The "SoundLink Air" was released in 2012 and used solely with Apple devices, since it used Apple's AirPlay protocol instead of Bluetooth. Unlike other SoundLink devices, the Air was mains powered, although a battery accessory was an optional extra.

Reviewers praised the sound quality and build quality, but commented that competing systems may offer a better experience, and criticised the price of the optional battery and the bulkiness of the wall-plug adaptor. Sales of the SoundLink Air ended in 2014.

=== Home Speaker Series ===

In 2018, Bose introduced its Home Speaker lineup of connected smart speakers, which integrate the same features of its SoundTouch Wi-Fi and Bluetooth enabled speakers for streaming music services, but also include Amazon Alexa and Google Assistant integration and integrated microphones. The cases on all Home Speaker models are made from aluminum, and feature touch-sensitive controls on the top of the speakers for virtual assistant activation, microphone on/off, auxiliary input mode, volume, play/pause, Bluetooth, and six preset "stations".

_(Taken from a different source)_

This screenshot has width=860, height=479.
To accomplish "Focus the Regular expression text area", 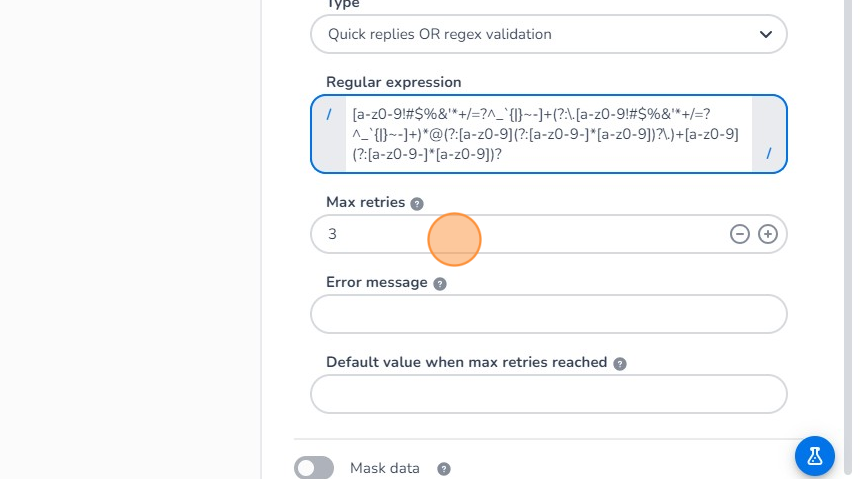I will pyautogui.click(x=548, y=134).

The Home Speaker 300 is the smallest offering in the Home Speaker Series, featuring smaller drivers (speakers), allowing for excellent sound quality from a single speaker.

The Home Speaker 500 is the flagship model in the Home Speaker Series, featuring larger drivers (speakers), and more room-filling sound. The 500 also features a color LCD that is used strictly for song information (similar to the screens on early Apple iPod models).

Bose also manufactures a Home Speaker 450 that is essentially identical to the Home Speaker 500, but lacks the integrated LCD.